American Airlines Group Inc. (AAL) stock plunged to a two-year low of $31.59 on Wednesday, hurt by the higher-than-expected fuel costs and impact of Hurricane Florence. The shares have been on the downward trend from September-end. The stock had plummeted over 39% in the past year and more than 38% so far this year.
The stock remained under pressure due to the high oil prices, labor costs, industry-wide capacity growth, and technological glitches. In addition, the company’s escalating debt levels have been a major concern.
The prevailing dip in the stock has prompted the executive chief Doug Parker to assure investors that the world’s biggest airline could grow profits despite escalating fuel prices. On Tuesday, the company confirmed that about 2,100 flights were canceled due to Hurricane Florence, which lowered the third quarter revenue by $55 million.

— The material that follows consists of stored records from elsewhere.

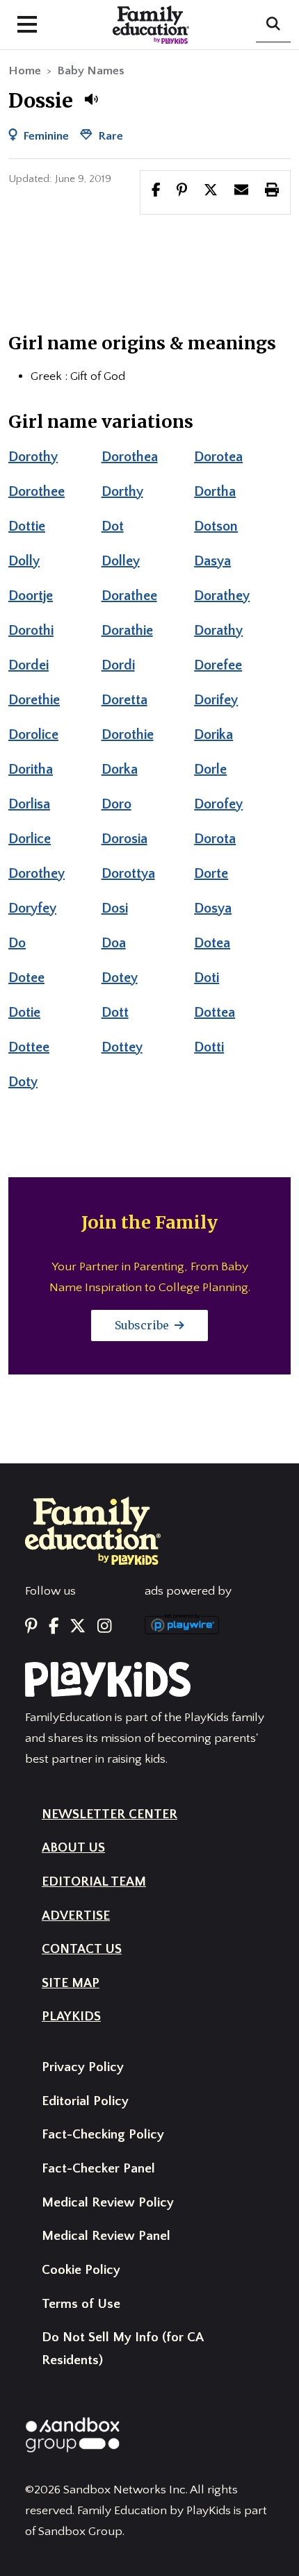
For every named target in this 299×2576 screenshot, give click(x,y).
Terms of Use (81, 2304)
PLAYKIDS (71, 2016)
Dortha (215, 491)
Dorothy (33, 457)
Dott (115, 1012)
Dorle (210, 769)
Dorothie (128, 734)
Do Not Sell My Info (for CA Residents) (122, 2349)
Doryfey (32, 908)
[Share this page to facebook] (156, 192)
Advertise (76, 1916)
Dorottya (128, 873)
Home (24, 71)
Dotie (24, 1012)
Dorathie (127, 630)
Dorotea (218, 457)
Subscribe (143, 1325)
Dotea (212, 943)
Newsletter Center (109, 1814)
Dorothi (31, 630)
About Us (73, 1847)
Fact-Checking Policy (103, 2134)
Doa (114, 943)
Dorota (215, 839)
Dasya (212, 561)
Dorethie (34, 700)
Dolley (121, 561)
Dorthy (122, 491)
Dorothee (36, 491)
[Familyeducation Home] (93, 1530)
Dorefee (218, 665)
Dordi (118, 665)
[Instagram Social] (104, 1627)
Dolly (24, 561)
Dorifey (216, 700)
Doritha (30, 769)
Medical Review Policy (108, 2202)
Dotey (120, 978)
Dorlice (29, 839)
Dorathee (129, 596)
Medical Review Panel (106, 2236)
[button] (91, 99)
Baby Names (90, 71)
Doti (206, 978)
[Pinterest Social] (31, 1627)
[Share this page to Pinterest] (182, 192)
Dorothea (130, 457)
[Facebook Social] (54, 1627)
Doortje (30, 596)
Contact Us (82, 1949)
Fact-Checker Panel (98, 2168)
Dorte (211, 873)
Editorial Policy (85, 2101)
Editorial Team (94, 1882)
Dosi (115, 908)
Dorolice (33, 734)
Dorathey (222, 596)
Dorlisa (29, 804)
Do (17, 943)
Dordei (28, 665)
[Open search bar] (273, 25)
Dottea (214, 1012)
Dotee (26, 978)
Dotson (216, 526)
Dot (113, 526)
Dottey (122, 1047)
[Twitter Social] (78, 1627)
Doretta (124, 700)
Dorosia (124, 839)
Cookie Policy (81, 2270)
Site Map (70, 1983)
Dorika (213, 734)
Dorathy (218, 630)
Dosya (213, 908)
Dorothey (36, 873)
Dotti (209, 1047)
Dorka (120, 769)
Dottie (26, 526)
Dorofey (218, 804)
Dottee (28, 1047)
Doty (23, 1082)
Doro (116, 804)
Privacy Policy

Also, the carrier lifted its fuel costs expectations for the third quarter to the range of $2.28 to $2.33 per gallon from the prior forecast of $2.22 to $2.27 per gallon. But the company increased its revenue per seat mile growth estimate to a range of 2% to 3% from the previous forecast range of 1% to 3%.
This year, the airlines industry has been struggling largely due to the rise in fuel, which remains the second-largest expense for airlines after employee pay. The rise in fuel has prompted airline companies to cut international routes. American Airlines is planning to cut 11 routes in total by this year and early next year.
Few airline companies have taken the hard rule of transferring the fuel price burden to their customers. Apart from this, the US airlines are likely to face stiff competition from the Chinese carriers, which are undergoing changes in their aviation policies.
Airline shares were down broadly on Tuesday and Wednesday. On Wednesday, United Continental Holdings (UAL), Alaska Air Group (ALK), and Southwest Airlines (LUV) each shed more than 3%. Delta Air Lines (DAL) ended the day down over 2%, while American Airlines fell more than 5%.